Problem description
Go through the entries below and copy every line that holds the word "Switch".

::: Data :::

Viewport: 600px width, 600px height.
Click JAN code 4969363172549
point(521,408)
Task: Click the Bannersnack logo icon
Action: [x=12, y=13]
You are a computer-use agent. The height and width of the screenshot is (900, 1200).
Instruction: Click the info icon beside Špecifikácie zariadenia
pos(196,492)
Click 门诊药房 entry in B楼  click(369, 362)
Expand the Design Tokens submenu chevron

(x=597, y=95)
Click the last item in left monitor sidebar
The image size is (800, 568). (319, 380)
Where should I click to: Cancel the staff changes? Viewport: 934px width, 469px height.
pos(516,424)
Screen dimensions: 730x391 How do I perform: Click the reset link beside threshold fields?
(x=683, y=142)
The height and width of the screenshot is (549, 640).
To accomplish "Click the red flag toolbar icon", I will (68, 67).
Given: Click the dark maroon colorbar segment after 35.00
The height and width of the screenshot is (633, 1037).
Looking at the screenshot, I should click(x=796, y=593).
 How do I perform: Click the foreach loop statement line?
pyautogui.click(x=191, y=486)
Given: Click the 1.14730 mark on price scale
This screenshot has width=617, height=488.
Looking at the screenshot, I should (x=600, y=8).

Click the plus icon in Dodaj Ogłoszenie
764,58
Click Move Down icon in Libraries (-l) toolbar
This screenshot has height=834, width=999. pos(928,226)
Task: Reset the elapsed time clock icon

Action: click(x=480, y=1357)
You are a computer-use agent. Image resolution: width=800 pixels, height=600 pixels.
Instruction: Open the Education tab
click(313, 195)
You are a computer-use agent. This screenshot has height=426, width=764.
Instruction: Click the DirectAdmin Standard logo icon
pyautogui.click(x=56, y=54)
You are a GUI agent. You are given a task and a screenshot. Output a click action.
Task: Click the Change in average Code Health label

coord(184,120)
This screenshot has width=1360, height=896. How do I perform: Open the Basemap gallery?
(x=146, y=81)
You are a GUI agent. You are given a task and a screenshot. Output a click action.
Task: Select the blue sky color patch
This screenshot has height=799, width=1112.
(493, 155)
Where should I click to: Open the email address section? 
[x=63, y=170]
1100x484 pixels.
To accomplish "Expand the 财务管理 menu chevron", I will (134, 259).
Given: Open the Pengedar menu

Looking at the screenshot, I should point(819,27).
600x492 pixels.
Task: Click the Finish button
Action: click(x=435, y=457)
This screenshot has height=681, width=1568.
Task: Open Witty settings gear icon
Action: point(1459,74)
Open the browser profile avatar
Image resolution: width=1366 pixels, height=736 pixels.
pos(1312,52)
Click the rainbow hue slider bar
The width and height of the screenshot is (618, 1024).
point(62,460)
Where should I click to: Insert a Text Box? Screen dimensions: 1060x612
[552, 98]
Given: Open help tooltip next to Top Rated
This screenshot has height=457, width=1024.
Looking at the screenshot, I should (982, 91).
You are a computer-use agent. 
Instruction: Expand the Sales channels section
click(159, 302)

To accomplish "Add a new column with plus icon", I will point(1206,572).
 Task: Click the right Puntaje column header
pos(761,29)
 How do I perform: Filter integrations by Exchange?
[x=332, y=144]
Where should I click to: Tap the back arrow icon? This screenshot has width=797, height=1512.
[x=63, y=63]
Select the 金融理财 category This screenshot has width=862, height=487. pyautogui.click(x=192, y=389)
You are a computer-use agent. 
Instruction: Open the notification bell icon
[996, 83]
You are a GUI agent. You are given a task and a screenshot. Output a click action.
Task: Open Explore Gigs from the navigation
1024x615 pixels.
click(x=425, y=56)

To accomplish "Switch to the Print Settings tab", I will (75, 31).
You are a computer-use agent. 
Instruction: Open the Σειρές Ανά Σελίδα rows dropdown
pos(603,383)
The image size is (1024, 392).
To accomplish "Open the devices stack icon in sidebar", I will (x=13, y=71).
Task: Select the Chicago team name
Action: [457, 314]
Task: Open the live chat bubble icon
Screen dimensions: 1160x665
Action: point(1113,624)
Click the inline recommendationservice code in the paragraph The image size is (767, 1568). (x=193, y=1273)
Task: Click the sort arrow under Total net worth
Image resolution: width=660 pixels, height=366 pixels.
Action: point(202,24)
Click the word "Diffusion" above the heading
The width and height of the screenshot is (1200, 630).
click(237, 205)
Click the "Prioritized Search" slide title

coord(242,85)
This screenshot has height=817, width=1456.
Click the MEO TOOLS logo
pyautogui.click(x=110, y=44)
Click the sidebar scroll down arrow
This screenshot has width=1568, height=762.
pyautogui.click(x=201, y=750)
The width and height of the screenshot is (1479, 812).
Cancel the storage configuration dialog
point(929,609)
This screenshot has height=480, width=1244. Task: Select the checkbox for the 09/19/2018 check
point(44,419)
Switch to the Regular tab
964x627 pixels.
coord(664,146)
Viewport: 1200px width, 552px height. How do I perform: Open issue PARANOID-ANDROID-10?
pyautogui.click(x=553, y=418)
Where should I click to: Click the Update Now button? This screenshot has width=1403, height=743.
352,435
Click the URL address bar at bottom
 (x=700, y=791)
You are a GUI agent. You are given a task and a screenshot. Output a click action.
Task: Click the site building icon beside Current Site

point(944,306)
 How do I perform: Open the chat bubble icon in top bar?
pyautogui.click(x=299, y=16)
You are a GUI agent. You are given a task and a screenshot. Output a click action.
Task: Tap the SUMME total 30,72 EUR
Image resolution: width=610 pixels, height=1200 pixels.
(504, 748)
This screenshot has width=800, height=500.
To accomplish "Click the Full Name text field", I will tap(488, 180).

:::

Task result
To accomplish "Switch to the Print Settings tab", I will (75, 31).
Switch to the Regular tab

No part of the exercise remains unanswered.